*** Opening of AVAILABLE DATA ***

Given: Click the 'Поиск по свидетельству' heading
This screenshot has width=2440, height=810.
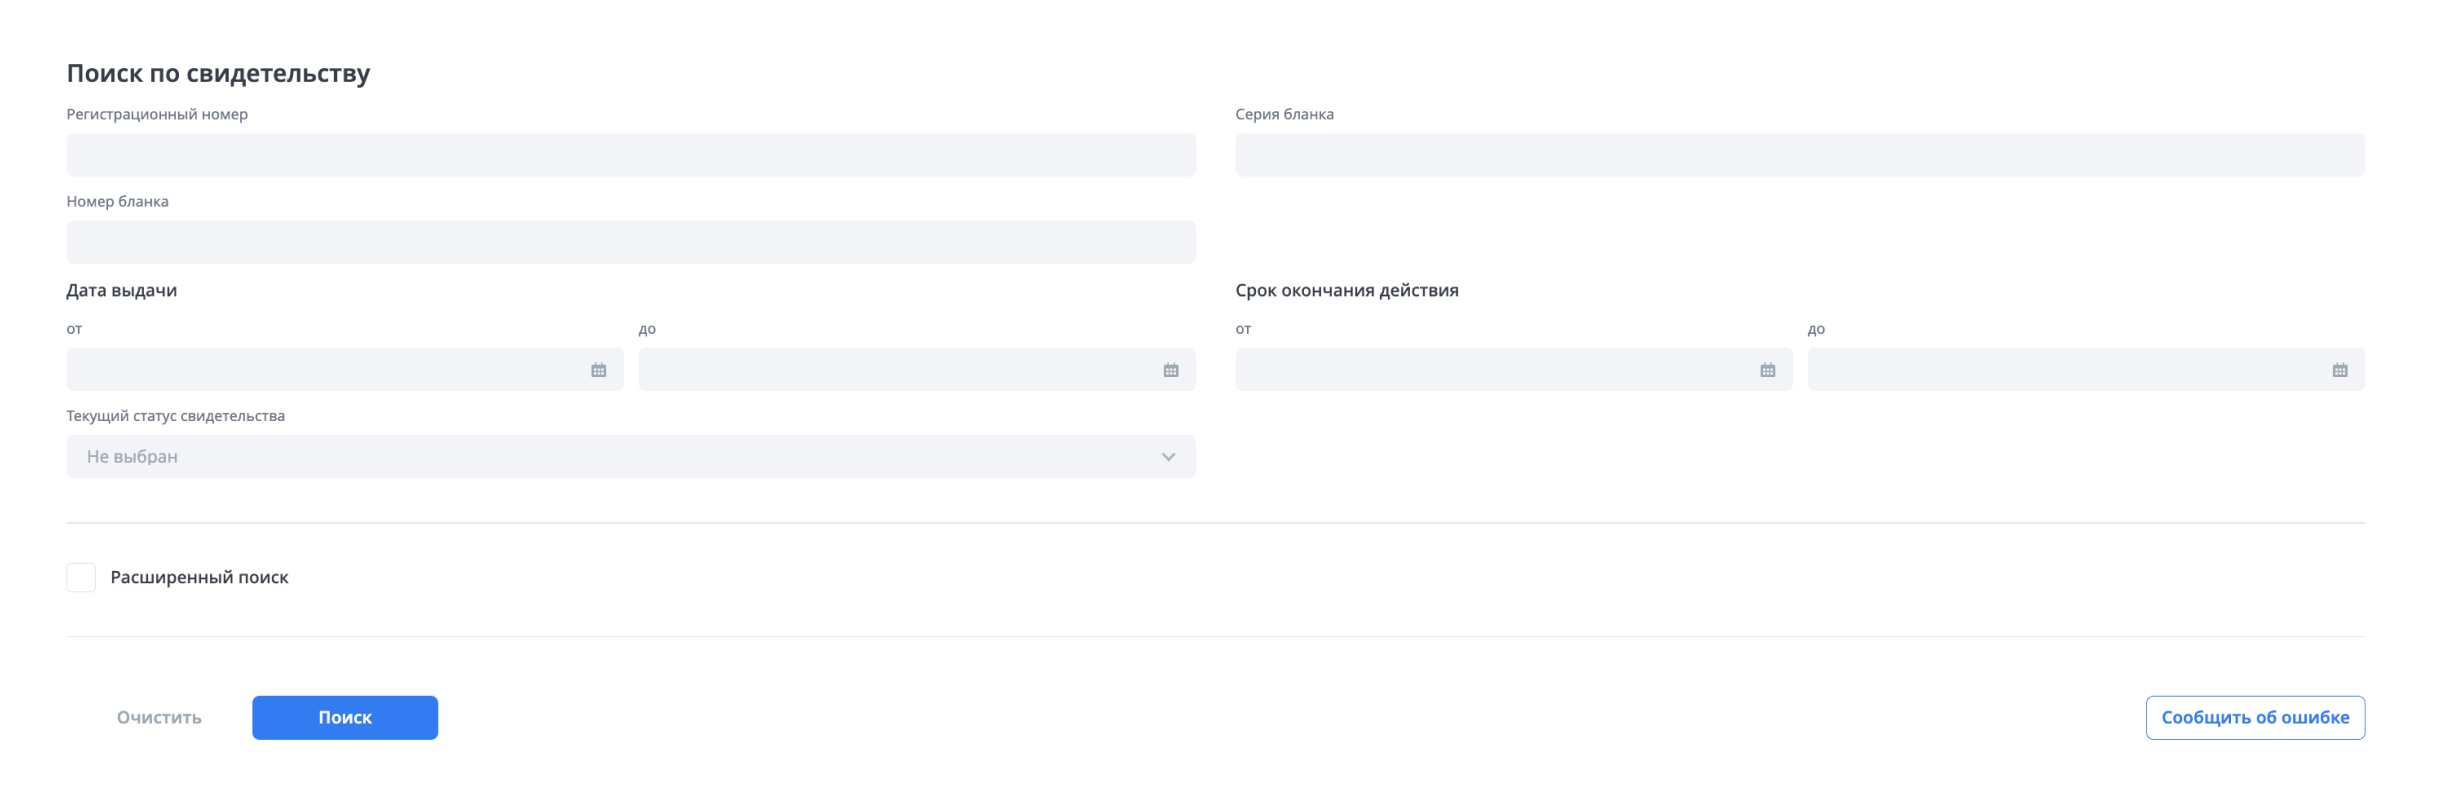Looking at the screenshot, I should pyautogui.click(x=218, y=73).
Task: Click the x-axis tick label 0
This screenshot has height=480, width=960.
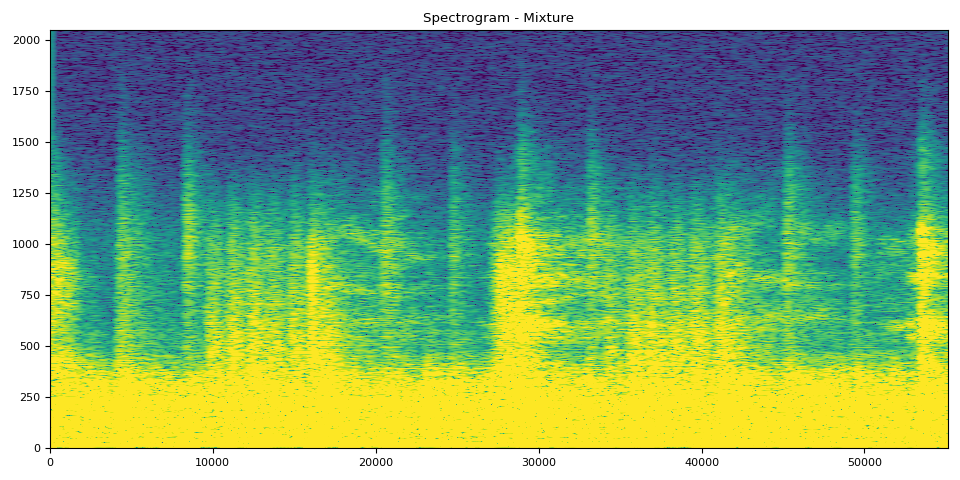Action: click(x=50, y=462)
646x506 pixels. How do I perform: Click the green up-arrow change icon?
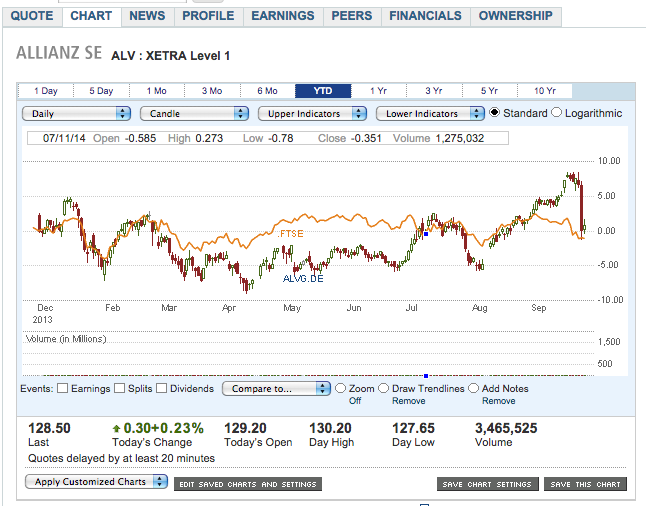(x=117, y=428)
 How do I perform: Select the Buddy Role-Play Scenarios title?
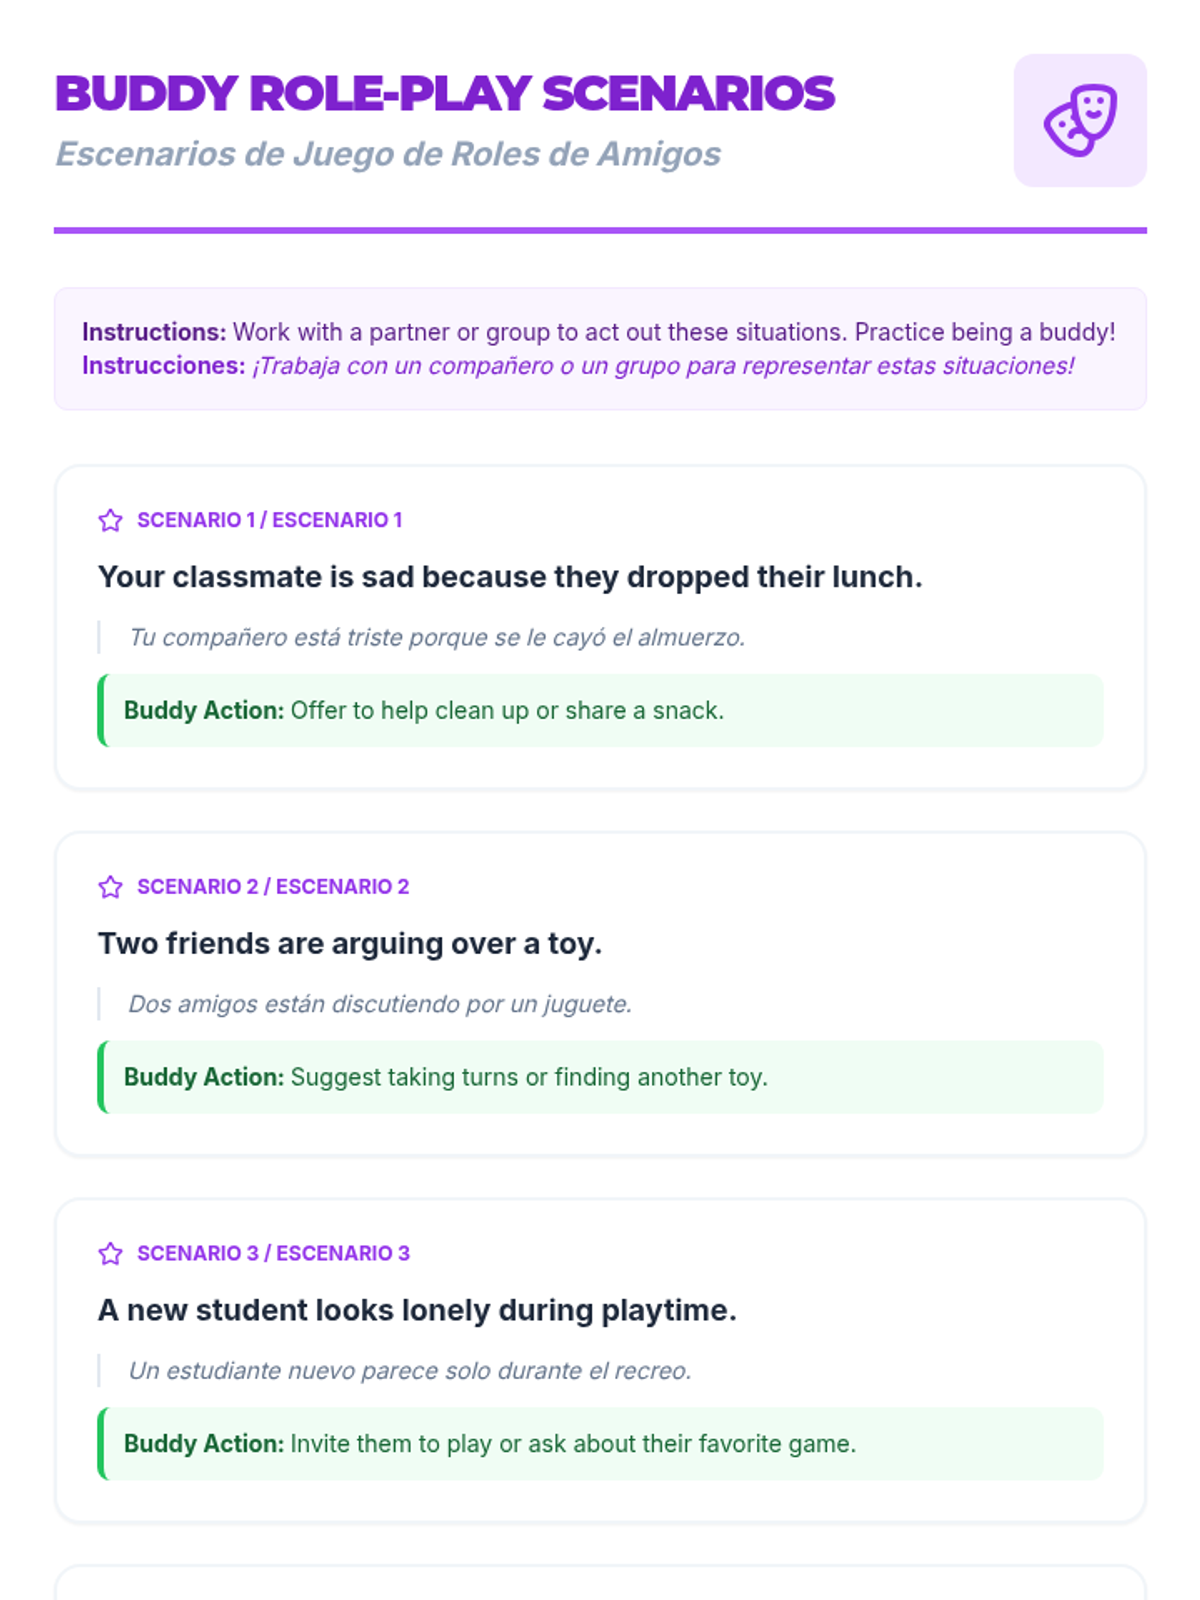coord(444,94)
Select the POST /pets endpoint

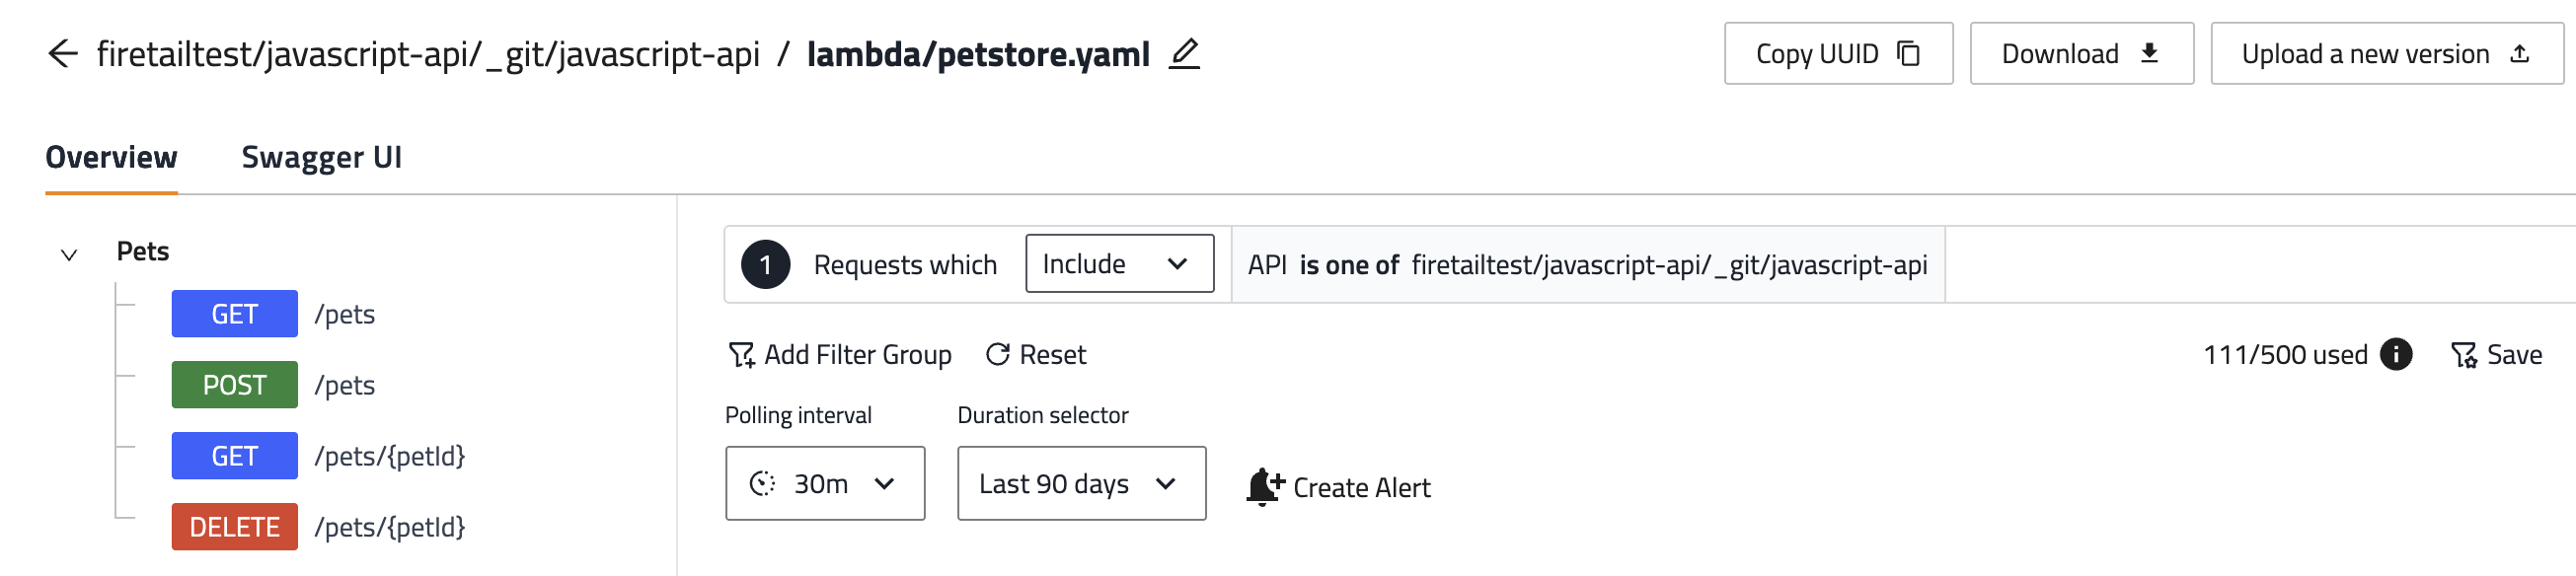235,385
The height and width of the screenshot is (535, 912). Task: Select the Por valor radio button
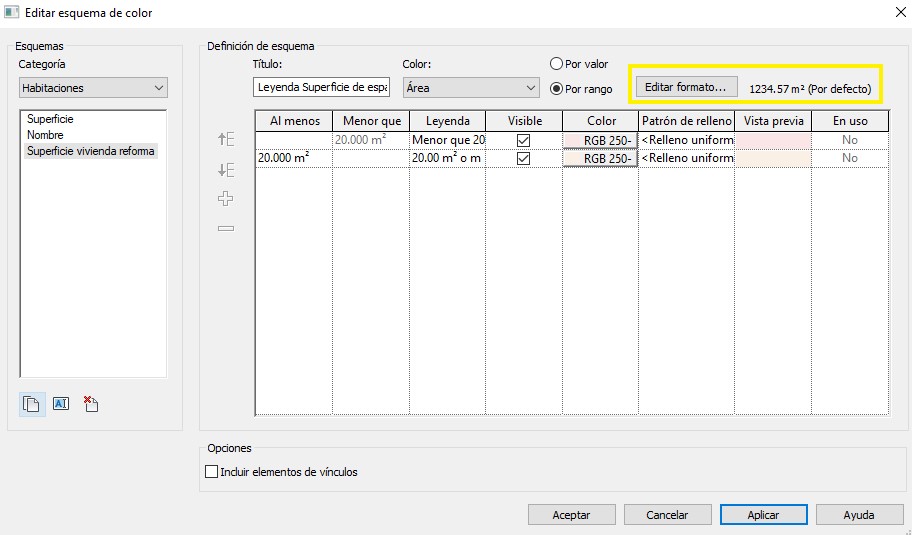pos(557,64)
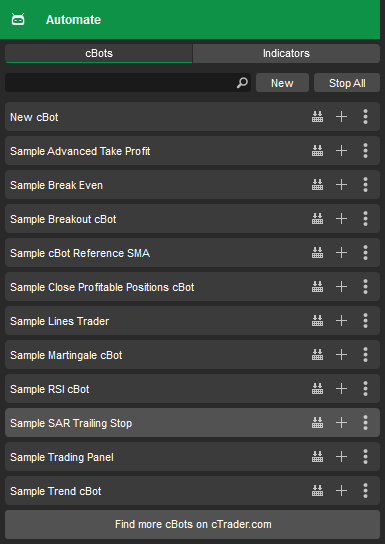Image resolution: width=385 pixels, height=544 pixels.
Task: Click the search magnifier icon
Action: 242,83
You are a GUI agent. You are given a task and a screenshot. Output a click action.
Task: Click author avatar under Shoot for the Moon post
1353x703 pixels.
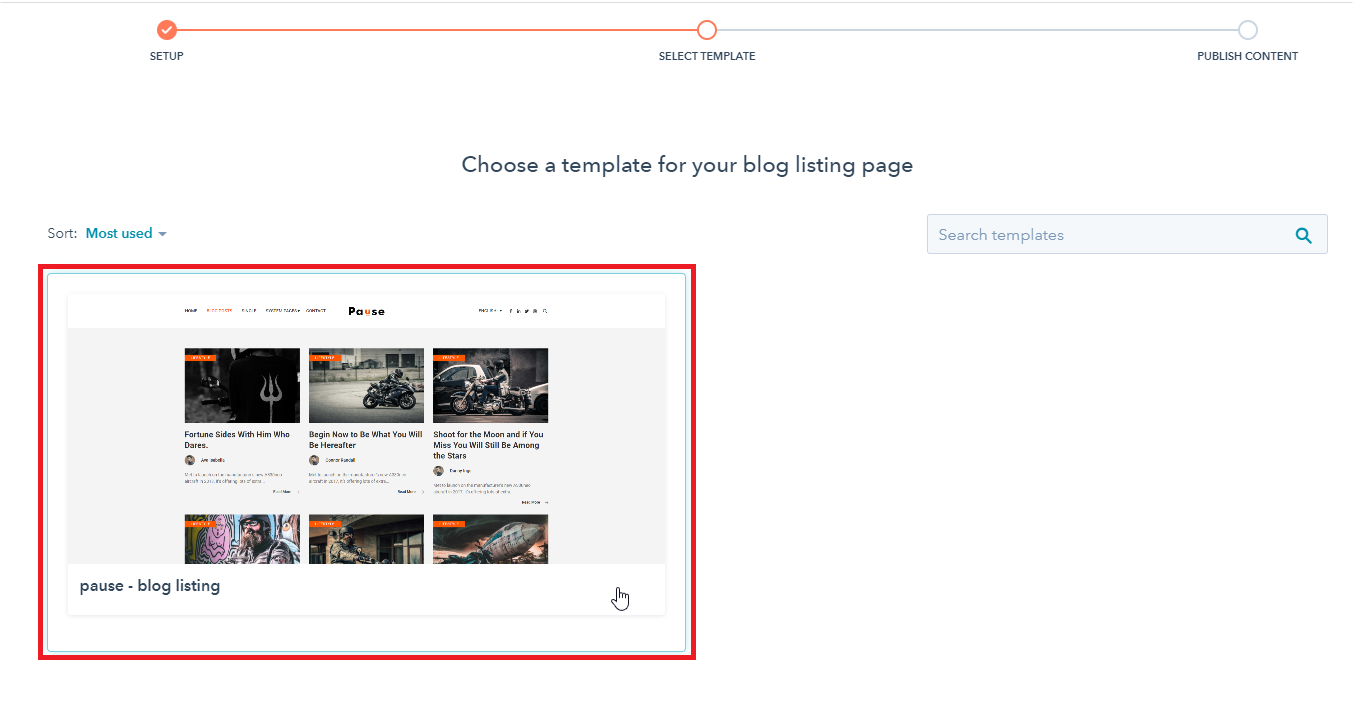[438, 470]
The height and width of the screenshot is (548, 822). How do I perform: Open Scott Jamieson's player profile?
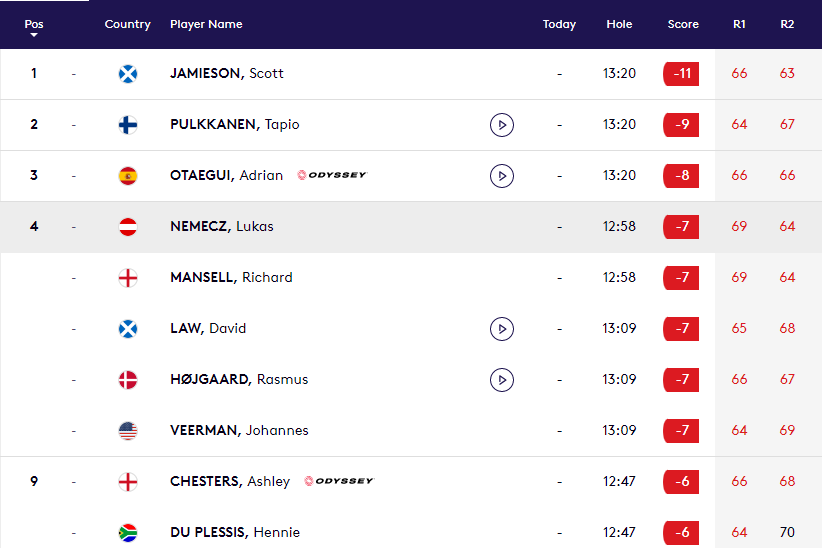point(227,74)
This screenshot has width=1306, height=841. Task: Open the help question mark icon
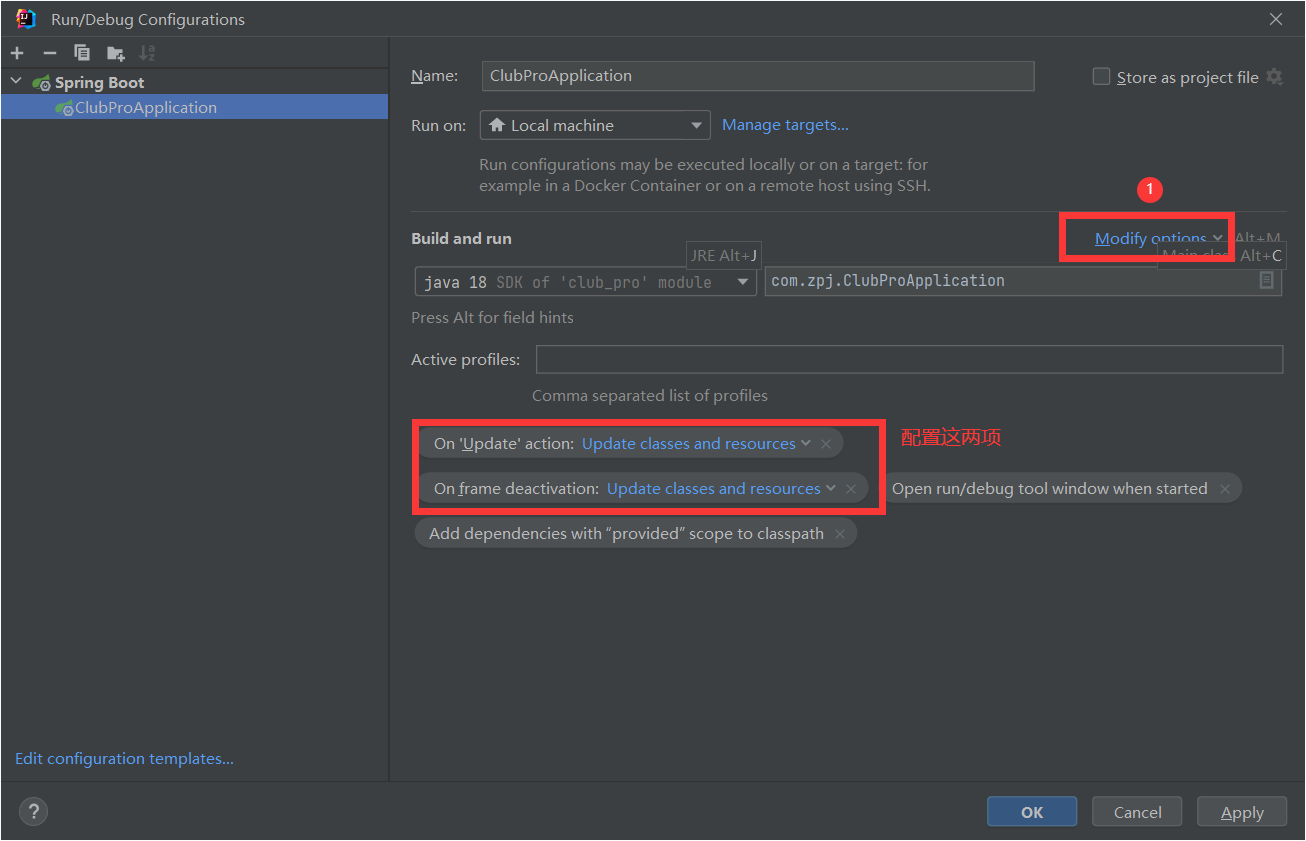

*** Close of AVAILABLE DATA ***

Print each of the records above exactly as written, leaving no picture in the copy.

Given: Click the 'Поиск по свидетельству' heading
This screenshot has width=2440, height=810.
Looking at the screenshot, I should pyautogui.click(x=218, y=73).
Task: Click the x-axis tick label 0
This screenshot has height=480, width=960.
Action: click(x=50, y=462)
646x506 pixels. How do I perform: Click the green up-arrow change icon?
(x=117, y=428)
 How do I perform: Select the Buddy Role-Play Scenarios title?
coord(444,94)
Select the POST /pets endpoint

235,385
The height and width of the screenshot is (535, 912). Task: Select the Por valor radio button
pos(557,64)
Image resolution: width=385 pixels, height=544 pixels.
Task: Click the search magnifier icon
Action: 242,83
You are a GUI agent. You are given a task and a screenshot. Output a click action.
Task: Click author avatar under Shoot for the Moon post
1353x703 pixels.
[438, 470]
The height and width of the screenshot is (548, 822). How do I perform: Open Scott Jamieson's player profile?
point(227,74)
This screenshot has width=1306, height=841. Task: Open the help question mark icon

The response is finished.